- **Your objective**:
Everything from the first line of the records to the line containing "Task: Click the Finance", inclusive, is to be extracted exactly, and nothing more.
[Provided data — start]
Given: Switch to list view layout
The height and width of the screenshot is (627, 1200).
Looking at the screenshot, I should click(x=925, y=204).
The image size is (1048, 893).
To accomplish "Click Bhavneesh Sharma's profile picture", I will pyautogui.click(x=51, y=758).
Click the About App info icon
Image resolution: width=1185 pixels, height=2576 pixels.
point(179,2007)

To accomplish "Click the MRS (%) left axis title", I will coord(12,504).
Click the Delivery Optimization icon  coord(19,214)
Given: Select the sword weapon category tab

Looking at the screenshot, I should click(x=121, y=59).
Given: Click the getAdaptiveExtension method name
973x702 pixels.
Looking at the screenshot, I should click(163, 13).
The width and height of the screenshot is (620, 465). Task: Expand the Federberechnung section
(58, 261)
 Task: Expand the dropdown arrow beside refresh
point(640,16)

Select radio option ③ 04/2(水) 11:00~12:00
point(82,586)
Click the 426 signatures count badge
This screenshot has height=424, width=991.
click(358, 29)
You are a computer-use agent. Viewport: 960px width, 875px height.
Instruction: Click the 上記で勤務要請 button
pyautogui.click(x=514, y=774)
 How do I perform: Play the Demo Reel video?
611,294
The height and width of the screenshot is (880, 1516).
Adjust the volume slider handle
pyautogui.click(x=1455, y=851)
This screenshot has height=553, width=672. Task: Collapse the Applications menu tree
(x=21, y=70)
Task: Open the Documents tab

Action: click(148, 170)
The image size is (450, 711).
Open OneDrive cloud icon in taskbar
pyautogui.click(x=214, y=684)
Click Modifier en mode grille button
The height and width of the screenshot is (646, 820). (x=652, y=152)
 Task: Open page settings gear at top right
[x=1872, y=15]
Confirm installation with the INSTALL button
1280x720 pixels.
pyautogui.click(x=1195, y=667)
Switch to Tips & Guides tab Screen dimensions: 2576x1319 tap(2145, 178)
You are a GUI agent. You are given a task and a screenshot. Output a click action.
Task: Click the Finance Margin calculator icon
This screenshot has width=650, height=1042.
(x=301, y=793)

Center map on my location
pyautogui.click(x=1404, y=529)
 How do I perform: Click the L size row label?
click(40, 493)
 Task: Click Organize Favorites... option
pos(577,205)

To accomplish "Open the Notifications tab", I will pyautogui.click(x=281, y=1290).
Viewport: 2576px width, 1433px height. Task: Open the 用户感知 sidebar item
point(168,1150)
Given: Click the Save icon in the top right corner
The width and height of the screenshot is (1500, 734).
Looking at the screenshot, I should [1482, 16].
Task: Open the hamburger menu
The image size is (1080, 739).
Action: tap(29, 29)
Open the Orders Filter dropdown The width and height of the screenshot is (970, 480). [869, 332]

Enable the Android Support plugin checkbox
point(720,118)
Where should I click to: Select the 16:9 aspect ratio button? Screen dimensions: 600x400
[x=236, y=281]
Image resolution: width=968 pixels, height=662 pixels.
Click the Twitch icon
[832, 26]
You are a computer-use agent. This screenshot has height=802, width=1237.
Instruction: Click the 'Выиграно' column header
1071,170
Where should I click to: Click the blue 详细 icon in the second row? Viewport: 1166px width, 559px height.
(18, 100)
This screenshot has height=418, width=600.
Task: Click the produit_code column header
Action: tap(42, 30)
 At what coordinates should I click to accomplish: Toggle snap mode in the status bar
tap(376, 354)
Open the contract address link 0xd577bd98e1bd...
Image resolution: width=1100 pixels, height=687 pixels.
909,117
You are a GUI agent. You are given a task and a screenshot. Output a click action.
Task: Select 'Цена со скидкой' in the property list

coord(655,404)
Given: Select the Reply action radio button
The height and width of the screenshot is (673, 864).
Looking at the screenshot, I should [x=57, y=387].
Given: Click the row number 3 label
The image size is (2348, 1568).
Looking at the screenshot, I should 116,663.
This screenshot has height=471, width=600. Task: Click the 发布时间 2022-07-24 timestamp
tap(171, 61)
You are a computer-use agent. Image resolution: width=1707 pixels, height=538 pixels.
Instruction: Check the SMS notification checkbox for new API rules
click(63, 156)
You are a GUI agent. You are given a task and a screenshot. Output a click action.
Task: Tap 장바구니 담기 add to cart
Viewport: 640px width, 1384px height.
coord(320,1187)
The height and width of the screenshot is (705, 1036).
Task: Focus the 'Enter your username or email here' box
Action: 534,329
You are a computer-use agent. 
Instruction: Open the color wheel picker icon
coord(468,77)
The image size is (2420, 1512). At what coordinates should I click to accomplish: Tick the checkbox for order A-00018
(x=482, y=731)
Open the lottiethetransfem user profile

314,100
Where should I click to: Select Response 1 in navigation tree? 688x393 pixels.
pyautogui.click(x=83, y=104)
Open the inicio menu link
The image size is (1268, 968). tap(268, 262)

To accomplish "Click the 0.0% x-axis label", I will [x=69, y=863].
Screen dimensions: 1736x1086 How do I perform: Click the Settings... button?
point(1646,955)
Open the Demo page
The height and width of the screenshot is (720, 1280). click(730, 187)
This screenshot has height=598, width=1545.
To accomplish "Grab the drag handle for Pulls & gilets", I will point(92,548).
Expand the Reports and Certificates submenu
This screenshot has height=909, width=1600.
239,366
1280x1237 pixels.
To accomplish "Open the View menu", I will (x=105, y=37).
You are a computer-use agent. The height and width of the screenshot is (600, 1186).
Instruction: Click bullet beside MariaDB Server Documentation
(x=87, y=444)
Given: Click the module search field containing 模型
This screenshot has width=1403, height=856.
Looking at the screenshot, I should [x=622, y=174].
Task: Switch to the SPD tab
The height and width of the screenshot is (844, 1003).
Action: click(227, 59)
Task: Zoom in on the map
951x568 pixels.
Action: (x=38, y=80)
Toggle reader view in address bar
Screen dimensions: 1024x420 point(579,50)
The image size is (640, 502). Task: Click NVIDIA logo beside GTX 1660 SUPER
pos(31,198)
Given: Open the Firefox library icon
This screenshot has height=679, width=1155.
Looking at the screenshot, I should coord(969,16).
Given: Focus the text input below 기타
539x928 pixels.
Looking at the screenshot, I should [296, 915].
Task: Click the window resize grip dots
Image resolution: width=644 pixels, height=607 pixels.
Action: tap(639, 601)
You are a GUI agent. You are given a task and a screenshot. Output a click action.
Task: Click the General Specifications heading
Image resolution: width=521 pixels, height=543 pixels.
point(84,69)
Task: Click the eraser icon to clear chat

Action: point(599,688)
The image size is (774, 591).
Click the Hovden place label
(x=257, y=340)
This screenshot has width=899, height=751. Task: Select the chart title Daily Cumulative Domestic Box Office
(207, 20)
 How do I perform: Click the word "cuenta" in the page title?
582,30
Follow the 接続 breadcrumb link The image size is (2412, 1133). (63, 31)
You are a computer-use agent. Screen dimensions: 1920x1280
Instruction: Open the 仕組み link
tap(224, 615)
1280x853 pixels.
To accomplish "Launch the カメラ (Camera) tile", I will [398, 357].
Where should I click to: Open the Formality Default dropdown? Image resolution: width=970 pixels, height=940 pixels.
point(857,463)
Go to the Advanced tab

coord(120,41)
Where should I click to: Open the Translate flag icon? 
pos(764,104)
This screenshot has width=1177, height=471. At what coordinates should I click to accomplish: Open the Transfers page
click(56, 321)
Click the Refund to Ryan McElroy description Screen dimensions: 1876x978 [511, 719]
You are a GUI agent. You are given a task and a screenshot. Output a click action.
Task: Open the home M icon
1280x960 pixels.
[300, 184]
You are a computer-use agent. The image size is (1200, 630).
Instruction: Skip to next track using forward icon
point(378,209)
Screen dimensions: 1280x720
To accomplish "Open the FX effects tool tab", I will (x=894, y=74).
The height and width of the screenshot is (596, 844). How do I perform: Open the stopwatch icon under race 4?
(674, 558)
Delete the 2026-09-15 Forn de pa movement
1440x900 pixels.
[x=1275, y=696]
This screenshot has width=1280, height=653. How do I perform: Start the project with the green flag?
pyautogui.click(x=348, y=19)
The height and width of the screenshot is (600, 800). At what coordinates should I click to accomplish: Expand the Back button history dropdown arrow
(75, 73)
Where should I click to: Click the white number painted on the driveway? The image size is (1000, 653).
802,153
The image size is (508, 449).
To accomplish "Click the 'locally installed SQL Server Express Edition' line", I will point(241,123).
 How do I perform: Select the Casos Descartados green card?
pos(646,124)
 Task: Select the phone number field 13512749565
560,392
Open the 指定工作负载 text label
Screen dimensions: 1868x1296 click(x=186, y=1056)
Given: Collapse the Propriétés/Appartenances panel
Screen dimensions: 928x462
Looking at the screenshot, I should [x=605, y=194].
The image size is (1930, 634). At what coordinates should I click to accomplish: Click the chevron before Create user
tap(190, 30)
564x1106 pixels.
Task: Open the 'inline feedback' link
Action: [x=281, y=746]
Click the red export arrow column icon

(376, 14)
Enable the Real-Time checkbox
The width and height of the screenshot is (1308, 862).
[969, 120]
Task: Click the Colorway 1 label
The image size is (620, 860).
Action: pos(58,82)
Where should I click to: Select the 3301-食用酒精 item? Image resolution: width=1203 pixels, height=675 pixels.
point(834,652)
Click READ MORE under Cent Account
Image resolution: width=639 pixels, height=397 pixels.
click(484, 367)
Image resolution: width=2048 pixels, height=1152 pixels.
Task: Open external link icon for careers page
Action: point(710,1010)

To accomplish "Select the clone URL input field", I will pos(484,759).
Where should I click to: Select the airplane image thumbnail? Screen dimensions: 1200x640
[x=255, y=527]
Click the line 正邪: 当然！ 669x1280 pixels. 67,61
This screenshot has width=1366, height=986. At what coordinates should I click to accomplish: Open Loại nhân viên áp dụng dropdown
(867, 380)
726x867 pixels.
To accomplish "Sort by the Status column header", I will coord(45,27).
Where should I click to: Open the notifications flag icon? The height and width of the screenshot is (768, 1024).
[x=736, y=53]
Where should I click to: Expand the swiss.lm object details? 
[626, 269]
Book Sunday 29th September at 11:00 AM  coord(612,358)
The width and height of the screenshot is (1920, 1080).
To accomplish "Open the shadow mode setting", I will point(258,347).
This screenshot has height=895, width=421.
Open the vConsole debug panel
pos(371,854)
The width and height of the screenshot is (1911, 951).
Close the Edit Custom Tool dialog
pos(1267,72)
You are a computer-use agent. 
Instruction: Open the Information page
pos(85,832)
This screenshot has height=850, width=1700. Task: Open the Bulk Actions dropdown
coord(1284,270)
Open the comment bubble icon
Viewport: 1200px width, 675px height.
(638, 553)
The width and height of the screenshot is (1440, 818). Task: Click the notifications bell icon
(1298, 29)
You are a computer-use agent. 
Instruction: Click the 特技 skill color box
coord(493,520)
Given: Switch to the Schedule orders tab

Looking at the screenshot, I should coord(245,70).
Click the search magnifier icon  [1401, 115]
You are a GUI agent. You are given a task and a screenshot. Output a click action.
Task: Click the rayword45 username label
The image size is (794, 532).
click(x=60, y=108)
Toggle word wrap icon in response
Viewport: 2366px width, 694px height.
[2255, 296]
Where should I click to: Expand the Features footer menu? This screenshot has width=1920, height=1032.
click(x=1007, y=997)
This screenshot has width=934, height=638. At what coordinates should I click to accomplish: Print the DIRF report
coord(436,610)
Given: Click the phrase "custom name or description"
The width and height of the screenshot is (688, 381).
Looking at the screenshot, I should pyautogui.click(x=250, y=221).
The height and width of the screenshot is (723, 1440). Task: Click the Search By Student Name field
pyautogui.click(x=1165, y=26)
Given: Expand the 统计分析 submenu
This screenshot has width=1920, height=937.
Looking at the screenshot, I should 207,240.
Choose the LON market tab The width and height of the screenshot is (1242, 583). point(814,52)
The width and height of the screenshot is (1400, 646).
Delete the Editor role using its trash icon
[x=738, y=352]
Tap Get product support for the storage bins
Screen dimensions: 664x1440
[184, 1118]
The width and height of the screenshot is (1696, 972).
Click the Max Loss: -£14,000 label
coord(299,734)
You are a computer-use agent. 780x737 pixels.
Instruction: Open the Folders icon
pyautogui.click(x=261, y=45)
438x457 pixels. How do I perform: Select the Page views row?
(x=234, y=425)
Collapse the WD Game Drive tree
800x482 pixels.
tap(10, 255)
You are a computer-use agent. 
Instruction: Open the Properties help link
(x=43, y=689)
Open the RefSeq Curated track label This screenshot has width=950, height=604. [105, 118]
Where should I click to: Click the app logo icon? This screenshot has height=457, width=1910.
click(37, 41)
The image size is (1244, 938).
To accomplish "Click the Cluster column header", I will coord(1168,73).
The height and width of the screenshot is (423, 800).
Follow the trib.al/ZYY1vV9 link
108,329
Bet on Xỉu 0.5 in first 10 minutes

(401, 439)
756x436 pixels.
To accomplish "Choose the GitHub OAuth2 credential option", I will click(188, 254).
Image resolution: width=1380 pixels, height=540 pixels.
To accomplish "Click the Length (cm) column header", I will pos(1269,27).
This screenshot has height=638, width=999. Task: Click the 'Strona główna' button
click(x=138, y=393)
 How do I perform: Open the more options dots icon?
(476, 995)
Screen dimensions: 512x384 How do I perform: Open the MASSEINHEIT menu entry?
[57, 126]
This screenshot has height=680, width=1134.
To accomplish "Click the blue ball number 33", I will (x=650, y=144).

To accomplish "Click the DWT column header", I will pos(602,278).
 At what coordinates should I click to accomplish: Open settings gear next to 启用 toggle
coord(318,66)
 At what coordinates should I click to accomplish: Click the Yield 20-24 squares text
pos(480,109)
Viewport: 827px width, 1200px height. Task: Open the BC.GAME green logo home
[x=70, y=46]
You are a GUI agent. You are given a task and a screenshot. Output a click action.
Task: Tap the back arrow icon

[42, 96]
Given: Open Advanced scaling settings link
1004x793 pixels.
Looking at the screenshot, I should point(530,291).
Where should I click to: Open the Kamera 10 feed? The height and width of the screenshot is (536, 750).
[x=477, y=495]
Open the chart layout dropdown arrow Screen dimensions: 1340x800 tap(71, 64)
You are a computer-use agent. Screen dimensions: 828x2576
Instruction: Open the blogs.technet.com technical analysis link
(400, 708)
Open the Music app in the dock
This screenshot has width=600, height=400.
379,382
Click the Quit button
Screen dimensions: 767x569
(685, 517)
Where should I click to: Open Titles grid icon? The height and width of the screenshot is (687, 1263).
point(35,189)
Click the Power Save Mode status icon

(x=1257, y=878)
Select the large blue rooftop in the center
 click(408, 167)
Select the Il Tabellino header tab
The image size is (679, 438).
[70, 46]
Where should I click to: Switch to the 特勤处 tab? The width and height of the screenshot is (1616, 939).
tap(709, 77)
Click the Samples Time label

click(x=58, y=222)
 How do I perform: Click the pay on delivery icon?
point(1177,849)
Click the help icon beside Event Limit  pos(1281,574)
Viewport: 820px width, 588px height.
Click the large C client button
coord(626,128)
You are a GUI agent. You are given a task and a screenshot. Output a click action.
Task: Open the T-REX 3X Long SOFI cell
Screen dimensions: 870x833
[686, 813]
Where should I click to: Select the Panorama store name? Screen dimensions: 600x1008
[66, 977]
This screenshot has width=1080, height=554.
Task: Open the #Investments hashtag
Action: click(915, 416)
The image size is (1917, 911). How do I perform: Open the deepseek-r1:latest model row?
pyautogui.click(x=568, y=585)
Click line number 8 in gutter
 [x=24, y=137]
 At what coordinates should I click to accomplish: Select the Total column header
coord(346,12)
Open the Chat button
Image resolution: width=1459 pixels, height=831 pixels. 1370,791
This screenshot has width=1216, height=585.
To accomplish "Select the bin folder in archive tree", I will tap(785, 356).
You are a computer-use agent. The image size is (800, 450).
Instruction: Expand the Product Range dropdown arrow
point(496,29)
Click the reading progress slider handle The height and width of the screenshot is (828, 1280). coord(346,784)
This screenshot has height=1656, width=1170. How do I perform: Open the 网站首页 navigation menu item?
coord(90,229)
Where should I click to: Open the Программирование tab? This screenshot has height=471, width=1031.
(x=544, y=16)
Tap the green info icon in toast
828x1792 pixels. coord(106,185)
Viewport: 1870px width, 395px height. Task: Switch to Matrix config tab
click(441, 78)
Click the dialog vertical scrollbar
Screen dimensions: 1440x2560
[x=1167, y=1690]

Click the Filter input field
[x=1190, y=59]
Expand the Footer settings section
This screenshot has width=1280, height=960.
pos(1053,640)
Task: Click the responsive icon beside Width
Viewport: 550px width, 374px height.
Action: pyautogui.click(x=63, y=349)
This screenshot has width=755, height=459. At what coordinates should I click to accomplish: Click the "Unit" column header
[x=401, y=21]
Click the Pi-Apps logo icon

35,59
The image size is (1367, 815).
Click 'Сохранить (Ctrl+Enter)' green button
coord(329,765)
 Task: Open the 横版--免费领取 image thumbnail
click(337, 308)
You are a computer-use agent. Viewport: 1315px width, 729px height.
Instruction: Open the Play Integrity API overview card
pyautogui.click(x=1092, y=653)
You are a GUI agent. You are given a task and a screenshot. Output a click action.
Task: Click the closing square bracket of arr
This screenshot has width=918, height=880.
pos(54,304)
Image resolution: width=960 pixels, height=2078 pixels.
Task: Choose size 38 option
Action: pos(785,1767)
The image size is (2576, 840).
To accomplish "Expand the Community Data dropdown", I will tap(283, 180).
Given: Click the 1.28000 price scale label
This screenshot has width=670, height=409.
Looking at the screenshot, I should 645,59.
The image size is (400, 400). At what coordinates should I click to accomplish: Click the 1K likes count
[Provided data — finish]
- **Response below**:
Given: Switch to list view layout
The height and width of the screenshot is (627, 1200).
Looking at the screenshot, I should click(x=925, y=204).
The image size is (1048, 893).
To accomplish "Click Bhavneesh Sharma's profile picture", I will pyautogui.click(x=51, y=758).
Click the About App info icon
Image resolution: width=1185 pixels, height=2576 pixels.
point(179,2007)

To accomplish "Click the MRS (%) left axis title", I will coord(12,504).
Click the Delivery Optimization icon  coord(19,214)
Given: Select the sword weapon category tab

Looking at the screenshot, I should click(x=121, y=59).
Given: Click the getAdaptiveExtension method name
973x702 pixels.
Looking at the screenshot, I should click(163, 13).
The width and height of the screenshot is (620, 465). Task: Expand the Federberechnung section
(58, 261)
 Task: Expand the dropdown arrow beside refresh
point(640,16)

Select radio option ③ 04/2(水) 11:00~12:00
point(82,586)
Click the 426 signatures count badge
This screenshot has height=424, width=991.
click(358, 29)
You are a computer-use agent. Viewport: 960px width, 875px height.
Instruction: Click the 上記で勤務要請 button
pyautogui.click(x=514, y=774)
 How do I perform: Play the Demo Reel video?
611,294
The height and width of the screenshot is (880, 1516).
Adjust the volume slider handle
pyautogui.click(x=1455, y=851)
This screenshot has height=553, width=672. Task: Collapse the Applications menu tree
(x=21, y=70)
Task: Open the Documents tab

Action: click(148, 170)
The image size is (450, 711).
Open OneDrive cloud icon in taskbar
pyautogui.click(x=214, y=684)
Click Modifier en mode grille button
The height and width of the screenshot is (646, 820). (x=652, y=152)
 Task: Open page settings gear at top right
[x=1872, y=15]
Confirm installation with the INSTALL button
1280x720 pixels.
pyautogui.click(x=1195, y=667)
Switch to Tips & Guides tab Screen dimensions: 2576x1319 tap(2145, 178)
You are a GUI agent. You are given a task and a screenshot. Output a click action.
Task: Click the Finance Margin calculator icon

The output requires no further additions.